| Task requirements |
A - In the article on North East England's offshore wind supply chain, how many of the people employed in the region by the 228 responding companies work in offshore wind?
B - Extend the article on North East England's offshore wind supply chain beyond its last sentence.

| Extract to read |
________________________
North East England’s offshore wind supply chain could create up to 4500 new jobs in the next five years, according to new research.
A supply chain mapping exercise of the region’s cluster of companies involved in the sector also revealed turnover in their offshore wind activities is expected to more than double to £2.2bn in the same time period.
The 228 North East England companies that responded to the survey employ 14,300 people in the region, of which 4300 are involved in offshore wind. In the next five years the companies expect to create an additional 4500 jobs in offshore wind with a target of that figure including 1200 women, 1000 graduates, 600 apprentices and 550 ex-forces personnel.
Energi Coast and the North East England’s supply chain cluster is one of the most mature in the industry with a number of companies involved in the sector since its inception and many making the transition from oil & gas to offshore wind.
As a result, 88% of companies advised that offshore wind is a priority for their businesses with 63% suggesting that the sector is more important that their traditional sectors such as oil & gas and nuclear.
________________________
| Source material |

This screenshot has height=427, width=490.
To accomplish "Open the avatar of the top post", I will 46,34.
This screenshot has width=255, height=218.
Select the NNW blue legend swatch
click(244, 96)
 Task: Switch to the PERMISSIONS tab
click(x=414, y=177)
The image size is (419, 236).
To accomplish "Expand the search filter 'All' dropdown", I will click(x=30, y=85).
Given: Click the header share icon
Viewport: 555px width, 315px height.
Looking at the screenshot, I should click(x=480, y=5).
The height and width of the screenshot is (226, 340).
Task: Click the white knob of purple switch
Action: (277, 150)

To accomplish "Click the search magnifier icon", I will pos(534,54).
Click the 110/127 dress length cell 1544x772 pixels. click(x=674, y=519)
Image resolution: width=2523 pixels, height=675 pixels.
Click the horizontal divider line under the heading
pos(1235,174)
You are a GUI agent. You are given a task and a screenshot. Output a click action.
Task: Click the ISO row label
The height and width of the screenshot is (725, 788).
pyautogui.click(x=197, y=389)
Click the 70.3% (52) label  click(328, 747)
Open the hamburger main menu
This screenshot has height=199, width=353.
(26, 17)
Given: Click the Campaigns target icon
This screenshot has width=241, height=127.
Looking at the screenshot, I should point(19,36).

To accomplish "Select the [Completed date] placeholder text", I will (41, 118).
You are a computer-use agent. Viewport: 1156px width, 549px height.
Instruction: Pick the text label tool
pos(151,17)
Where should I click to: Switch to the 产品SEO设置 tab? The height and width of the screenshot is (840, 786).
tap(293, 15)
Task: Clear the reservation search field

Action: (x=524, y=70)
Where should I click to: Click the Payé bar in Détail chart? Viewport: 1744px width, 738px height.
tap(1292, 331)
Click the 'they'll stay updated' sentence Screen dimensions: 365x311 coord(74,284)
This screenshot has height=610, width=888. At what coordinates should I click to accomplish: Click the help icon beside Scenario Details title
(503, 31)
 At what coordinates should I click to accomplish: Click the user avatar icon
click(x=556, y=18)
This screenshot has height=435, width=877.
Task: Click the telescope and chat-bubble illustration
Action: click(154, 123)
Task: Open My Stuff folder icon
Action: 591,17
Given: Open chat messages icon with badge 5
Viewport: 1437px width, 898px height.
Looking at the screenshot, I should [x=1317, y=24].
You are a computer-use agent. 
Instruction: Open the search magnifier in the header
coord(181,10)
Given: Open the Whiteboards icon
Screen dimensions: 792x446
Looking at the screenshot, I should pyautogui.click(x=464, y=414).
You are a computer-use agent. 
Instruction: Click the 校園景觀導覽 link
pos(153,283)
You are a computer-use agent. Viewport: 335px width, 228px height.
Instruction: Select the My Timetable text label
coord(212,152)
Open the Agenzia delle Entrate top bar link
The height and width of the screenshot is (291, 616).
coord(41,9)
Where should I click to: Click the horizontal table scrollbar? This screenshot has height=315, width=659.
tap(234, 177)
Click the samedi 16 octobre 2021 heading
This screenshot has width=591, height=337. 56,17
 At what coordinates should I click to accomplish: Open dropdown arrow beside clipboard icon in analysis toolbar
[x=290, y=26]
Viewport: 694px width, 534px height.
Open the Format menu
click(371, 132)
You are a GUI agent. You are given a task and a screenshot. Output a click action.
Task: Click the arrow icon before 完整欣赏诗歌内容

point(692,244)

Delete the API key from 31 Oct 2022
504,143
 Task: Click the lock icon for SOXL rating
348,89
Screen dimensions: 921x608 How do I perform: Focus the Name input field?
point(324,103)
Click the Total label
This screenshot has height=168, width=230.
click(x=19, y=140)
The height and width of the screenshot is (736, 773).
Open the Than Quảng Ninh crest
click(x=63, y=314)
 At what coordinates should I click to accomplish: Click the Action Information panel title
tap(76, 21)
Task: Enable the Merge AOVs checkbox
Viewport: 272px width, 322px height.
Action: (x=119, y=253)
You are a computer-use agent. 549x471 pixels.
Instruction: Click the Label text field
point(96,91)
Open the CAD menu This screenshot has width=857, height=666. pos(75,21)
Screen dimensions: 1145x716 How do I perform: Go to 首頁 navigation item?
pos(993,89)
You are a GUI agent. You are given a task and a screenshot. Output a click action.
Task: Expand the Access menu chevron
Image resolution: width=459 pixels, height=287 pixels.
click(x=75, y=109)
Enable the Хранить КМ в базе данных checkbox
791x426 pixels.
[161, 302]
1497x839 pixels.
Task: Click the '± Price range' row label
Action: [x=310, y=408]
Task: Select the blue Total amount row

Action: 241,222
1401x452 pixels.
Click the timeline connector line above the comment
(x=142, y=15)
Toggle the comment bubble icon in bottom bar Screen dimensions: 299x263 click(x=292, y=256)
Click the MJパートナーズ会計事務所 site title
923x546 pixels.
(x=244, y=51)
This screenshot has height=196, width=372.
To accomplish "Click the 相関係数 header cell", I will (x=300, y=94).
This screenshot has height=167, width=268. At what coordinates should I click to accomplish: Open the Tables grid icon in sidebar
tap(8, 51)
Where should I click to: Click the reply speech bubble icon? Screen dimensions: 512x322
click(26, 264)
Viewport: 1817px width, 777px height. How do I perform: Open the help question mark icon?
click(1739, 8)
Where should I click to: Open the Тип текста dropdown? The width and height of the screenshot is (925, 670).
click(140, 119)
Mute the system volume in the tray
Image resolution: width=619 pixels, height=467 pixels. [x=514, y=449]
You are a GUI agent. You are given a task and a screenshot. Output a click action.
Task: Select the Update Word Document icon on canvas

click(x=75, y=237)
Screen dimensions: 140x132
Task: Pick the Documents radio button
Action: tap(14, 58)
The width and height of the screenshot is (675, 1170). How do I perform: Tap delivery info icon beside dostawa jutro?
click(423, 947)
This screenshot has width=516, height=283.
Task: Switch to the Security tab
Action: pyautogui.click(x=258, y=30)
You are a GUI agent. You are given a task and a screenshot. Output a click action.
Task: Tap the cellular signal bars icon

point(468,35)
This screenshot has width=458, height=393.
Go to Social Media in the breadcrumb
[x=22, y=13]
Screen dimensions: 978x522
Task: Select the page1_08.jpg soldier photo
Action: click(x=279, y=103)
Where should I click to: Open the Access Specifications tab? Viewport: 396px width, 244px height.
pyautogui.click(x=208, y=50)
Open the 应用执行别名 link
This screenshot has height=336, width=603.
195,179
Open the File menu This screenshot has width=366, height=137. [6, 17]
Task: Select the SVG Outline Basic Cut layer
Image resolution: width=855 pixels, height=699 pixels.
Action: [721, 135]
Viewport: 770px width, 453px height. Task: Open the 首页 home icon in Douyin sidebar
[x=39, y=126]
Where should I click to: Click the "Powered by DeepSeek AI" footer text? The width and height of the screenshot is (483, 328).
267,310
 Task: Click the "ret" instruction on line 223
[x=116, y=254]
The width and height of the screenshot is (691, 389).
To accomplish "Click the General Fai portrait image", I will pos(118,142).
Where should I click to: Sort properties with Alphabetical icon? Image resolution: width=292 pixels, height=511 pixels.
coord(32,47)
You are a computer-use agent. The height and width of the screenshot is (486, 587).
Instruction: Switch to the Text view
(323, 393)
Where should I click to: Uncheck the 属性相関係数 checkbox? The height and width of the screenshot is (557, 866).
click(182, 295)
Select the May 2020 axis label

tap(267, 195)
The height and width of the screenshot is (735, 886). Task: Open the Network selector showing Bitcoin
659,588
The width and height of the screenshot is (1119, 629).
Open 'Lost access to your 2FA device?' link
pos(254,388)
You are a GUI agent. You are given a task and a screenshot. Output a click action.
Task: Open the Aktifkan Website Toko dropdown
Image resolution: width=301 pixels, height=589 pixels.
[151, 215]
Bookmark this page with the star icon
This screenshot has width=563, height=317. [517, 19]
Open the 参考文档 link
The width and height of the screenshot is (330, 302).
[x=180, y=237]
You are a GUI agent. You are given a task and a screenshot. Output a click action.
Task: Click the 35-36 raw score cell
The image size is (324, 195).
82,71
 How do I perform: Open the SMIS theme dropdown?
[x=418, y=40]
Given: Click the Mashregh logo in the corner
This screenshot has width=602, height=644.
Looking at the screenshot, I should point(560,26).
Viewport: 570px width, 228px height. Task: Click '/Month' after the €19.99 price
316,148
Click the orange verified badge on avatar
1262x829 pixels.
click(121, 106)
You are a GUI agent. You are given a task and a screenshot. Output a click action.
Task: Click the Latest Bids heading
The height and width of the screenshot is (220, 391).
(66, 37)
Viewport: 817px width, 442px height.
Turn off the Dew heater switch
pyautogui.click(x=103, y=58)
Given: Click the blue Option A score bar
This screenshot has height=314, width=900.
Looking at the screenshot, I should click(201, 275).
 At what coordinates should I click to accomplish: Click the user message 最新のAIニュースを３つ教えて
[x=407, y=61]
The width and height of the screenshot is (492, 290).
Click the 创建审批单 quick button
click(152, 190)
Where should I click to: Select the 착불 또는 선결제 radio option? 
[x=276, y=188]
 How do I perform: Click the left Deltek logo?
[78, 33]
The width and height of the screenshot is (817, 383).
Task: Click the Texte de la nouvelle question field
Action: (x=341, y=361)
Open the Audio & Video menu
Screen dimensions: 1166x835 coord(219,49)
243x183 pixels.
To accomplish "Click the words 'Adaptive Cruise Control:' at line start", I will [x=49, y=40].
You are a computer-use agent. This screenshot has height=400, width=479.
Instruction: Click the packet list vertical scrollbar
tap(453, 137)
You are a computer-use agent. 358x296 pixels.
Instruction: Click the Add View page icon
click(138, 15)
________________________
| Answers to each task |
A - 4300

B -
To achieve the financial and employment increases targeted by North East England’s supply chain, companies believe that greater support from the Government is required, particularly in the area of UK and local content.
Energi Coast chair James Ritchie said;
“The Supply Chain Mapping exercise really lays out the size and scale of the offshore wind sector in North East England and its vital role it can play in the UK economy.
“We estimate that there are around 400 companies operating in North East England’s offshore wind cluster and with the information provided by just over half of these businesses we are able to send a clear message to government and the decision makers in the offshore wind sector that our region is a go-to destination for a wide range of products and services.
“However, the planned growth and level of new employment will only happen if the Government and developers commit to utilising UK and local content in projects in British waters.
“The region has a broad depth of skills, expertise and industry specific experience that is well placed to make a valuable contribution to the sector if companies are given the opportunities to be part of current and future projects.”
Energi Coast deputy chair Joanne Leng adde;
“North East England has been active in the offshore wind sector since the early days of the industry.
“Since then, the region has become a key region for the offshore wind industry both in terms of developments such as the Dogger Bank Wind Farm and the RWE Sofia Offshore Wind Farm, and its diverse and expansive supply chain cluster.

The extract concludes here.